The collaboration began informally during the Majáles student festival. “We met Jiří Dukát there, who is responsible for the university merchandise, and started talking. We discussed what BUT currently offers and agreed that it would be great if the faculties had their own original promotional items with a story behind them,” explains Pavol Lupták, designer and lecturer at the Institute of Machine and Industrial Design.
One conversation led to another, and Lupták incorporated the assignment into his studio course the very next semester. Over the course of nine weeks, the students went through the entire design process—from selecting a theme and creating initial sketches to developing digital models and producing physical prototypes. “They worked step by step. It was important that the final products could actually be manufactured using the technologies available at the faculty,” Lupták adds, noting that each student submitted a product presentation along with one final prototype.
The three designs selected for a pilot production series of ten units each were a mobile phone stand by Lukáš Bláha, a pen holder by Denisa Páleníková, and a headphone stand by Miroslav Pleskal. All three make use of 3D printing, a technology students often choose because of its accessibility and rapid production capabilities, and were manufactured in the strojLAB workshops at the institute.
The BUT Rector's Office sees the collaboration as a meaningful step toward the systematic development of university merchandise. “We have long sought to ensure that BUT promotional items are not merely carriers of visual identity, but also have their own story and reflect the university environment. Involving faculties and students is a natural way to achieve this goal. At the same time, it creates opportunities for original products that can authentically represent individual parts of the university while fitting within the overall BUT brand framework,” says Jiří Dukát from the BUT Marketing Department.

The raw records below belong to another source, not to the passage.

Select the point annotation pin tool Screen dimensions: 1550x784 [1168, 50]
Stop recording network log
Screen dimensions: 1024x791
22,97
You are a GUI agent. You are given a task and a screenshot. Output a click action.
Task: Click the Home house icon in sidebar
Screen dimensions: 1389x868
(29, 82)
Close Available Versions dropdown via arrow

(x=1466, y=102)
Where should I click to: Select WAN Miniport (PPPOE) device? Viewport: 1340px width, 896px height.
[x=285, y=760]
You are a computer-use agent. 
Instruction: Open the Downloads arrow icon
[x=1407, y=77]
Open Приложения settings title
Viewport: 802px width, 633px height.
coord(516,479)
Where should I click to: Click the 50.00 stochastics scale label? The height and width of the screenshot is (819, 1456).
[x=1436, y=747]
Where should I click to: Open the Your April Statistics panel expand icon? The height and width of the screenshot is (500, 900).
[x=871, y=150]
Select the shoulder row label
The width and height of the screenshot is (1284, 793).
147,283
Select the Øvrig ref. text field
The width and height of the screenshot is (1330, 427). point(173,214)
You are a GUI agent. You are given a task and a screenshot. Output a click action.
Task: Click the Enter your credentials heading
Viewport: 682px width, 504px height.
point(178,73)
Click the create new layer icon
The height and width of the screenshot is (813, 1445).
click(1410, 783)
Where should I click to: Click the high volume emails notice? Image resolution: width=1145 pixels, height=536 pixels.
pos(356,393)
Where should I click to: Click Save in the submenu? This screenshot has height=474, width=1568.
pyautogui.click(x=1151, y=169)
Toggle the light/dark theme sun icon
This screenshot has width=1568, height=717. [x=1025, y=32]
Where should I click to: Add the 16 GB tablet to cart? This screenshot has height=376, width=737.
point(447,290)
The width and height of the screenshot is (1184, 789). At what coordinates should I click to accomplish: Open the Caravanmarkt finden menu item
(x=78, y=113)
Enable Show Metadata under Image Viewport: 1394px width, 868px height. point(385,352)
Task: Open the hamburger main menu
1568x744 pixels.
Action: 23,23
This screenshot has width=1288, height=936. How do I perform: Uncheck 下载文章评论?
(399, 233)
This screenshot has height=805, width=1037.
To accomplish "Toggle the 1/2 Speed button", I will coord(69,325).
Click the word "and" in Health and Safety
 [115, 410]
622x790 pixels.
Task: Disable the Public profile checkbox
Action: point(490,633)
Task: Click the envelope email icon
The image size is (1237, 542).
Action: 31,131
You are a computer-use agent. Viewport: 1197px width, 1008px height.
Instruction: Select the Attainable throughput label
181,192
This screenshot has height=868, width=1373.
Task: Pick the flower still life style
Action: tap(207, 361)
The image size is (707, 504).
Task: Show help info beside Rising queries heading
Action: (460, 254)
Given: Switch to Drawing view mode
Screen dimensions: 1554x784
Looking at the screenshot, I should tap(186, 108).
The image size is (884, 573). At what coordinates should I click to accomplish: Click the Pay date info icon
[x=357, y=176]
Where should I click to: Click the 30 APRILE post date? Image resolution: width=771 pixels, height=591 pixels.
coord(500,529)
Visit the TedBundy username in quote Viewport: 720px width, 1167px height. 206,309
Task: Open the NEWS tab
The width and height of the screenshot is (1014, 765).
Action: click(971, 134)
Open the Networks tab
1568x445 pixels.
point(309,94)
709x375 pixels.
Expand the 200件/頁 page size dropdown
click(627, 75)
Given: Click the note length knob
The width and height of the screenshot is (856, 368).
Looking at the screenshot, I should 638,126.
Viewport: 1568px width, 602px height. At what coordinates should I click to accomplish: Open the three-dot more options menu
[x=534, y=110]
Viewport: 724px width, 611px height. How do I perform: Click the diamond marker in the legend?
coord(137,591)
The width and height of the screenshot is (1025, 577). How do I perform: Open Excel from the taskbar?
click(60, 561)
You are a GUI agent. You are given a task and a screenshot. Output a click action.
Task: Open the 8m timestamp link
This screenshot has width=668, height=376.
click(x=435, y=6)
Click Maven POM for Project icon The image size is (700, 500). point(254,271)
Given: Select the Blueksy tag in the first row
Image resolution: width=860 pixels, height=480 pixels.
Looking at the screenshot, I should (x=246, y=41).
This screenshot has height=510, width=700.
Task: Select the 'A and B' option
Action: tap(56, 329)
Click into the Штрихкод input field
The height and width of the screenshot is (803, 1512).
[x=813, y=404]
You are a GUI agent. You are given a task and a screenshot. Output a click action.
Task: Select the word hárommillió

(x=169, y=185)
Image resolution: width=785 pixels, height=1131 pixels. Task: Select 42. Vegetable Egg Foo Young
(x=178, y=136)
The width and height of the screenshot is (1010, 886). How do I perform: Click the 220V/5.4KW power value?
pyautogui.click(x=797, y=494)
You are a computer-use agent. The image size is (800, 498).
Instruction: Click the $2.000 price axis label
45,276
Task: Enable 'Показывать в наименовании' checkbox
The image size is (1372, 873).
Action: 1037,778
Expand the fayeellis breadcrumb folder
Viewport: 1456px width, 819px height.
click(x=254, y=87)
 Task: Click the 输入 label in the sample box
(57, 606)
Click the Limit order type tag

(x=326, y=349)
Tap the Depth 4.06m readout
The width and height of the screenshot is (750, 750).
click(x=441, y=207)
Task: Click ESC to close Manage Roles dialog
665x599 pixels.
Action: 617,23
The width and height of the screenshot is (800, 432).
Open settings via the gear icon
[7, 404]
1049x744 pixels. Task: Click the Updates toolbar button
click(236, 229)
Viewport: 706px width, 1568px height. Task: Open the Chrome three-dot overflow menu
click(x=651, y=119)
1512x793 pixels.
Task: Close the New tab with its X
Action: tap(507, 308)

According to Lupták, working on a real-world assignment brings unique value for students. “It is more engaging than purely simulated projects. At the same time, students encounter the constraints of a real client—they must consider production costs and technological limitations, which naturally guide their creativity. That's why I believe it is important for them to experience both during their studies: working on real products as well as projects where the only limit is their imagination,” says Lupták.
In addition to the winning designs, the studio produced a wide range of other concepts, including a cable organizer, a laptop stand, and a card holder.